As struck with no evident wear, no indication of circulation, no scratches, no corrosion. May have strike flaws, die wear, light patina or toning and very small bits of encrustation. Usually some mint luster. All but the most minor strike flaws should be described, especially if a photograph is not provided. This grade is rarely used for ancient coins.
An exceptional coin with just traces of wear on just the highest portions of the designs. Even minor features (if struck) are visible and complete. May have strike flaws, slight encrustation, minor scratches, piercings, slight bends, cracks, and may even have very small spots of corrosion. All but very minor flaws should be described, especially if a photograph is not provided.
An exceptional coin with wear only on the highest portions of the designs. Even minor features (if struck) are visible and complete. May have strike flaws, slight encrustation, minor scratches, piercings, slight bends, and may even have small spots of corrosion. All but very minor flaws should be described, especially if a photograph is not provided.
An attractive desirable coin with light overall wear. All major features (if struck) are visible and nearly complete. Separation between all devices is visible (such as between the ear and laurel on a portrait head) is clear (if fully struck). May have strike flaws, small encrustations, small spots of corrosion, some scratches, piercings, slight bends, or frosty or grainy surfaces. Strike flaws that obscure any major features or legends, grainy or frosty surfaces, scratches, piercings, bends, and pitting should be described, especially if a photograph is not provided.
A desirable coin with general overall wear. All major features (if struck) are visible and nearly complete. Legends (when present) are readable. May have strike flaws, piercings, slight bends, encrustations, scratches, areas of corrosion, or overall roughness or porosity. Flaws that obscure major features or legends, overall roughness or porosity, scratches, piercings, bends, and pitting should be described, especially if a photograph is not provided.
A collectible coin with general overall wear. All major features (if struck) are visible and but not always complete (most of the laurel wreath is present but the highest 1/4 is worn smooth, for example). Legends (when present) are visible and readable. May have strike flaws, encrustations, scratches, areas of corrosion, or overall roughness or porosity. Flaws that significantly obscure major features or legends, overall roughness or porosity, scratches, piercings, bends, and pitting should be noted, especially if a photograph is not provided.
A collectible coin with much overall wear. Legends (when present) are visible and somewhat readable. May have strike flaws, encrustations and areas of corrosion, or overall roughness or porosity. Pitting, overall roughness, scratches, piercings, bends, and significant flaws should be noted, especially if a photograph is not provided.
A coin with much overall wear present. The overall design is complete but detail is worn or obscured by corrosion. Legends are visible but may not be fully readable. The bulk of ancient coins available today are in fine condition. Pitting, overall roughness, large scratches, piercings, bends, and major flaws should be noted, especially if a photograph is not provided.

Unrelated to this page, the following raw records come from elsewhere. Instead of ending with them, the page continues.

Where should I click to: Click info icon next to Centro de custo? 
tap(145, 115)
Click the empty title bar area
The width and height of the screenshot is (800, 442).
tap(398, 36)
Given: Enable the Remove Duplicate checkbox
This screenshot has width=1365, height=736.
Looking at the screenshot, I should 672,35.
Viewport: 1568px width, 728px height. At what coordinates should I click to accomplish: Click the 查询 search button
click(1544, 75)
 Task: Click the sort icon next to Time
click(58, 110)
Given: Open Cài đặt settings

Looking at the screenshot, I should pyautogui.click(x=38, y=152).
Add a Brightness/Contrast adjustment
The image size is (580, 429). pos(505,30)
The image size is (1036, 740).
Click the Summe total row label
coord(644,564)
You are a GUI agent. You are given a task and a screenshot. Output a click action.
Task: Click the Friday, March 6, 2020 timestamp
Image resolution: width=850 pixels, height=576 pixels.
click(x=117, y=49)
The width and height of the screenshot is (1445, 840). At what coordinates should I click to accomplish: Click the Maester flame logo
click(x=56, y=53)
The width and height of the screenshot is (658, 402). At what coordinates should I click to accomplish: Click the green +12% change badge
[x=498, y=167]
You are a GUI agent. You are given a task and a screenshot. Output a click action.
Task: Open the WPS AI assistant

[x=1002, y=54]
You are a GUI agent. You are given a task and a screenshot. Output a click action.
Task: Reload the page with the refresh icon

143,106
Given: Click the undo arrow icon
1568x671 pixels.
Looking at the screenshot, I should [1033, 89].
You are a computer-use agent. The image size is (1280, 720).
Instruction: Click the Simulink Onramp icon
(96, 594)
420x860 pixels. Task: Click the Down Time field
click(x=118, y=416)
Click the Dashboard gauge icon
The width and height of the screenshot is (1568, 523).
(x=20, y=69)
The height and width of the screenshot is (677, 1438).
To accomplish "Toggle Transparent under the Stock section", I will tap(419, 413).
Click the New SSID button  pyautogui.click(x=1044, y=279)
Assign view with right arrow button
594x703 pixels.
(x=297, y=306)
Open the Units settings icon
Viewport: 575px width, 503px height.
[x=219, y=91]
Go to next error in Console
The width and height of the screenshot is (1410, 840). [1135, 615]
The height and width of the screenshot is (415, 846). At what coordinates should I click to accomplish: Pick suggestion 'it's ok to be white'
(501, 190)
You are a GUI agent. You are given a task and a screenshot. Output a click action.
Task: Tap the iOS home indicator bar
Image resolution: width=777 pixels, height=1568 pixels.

A coin with a great amount of wear. Legends may not be visible. Main designs of the coin can be seen. Severe pitting, overall roughness, large scratches, piercings, major bends, and large cracks should be noted, especially if a photograph is not provided.
A coin with a great amount of wear. Large design features can be seen, identification may be difficult but the type can be identified. Piercings, significant bends and large cracks should be noted.
A coin with extensive wear making identification a challenge. Flaws may not be noted.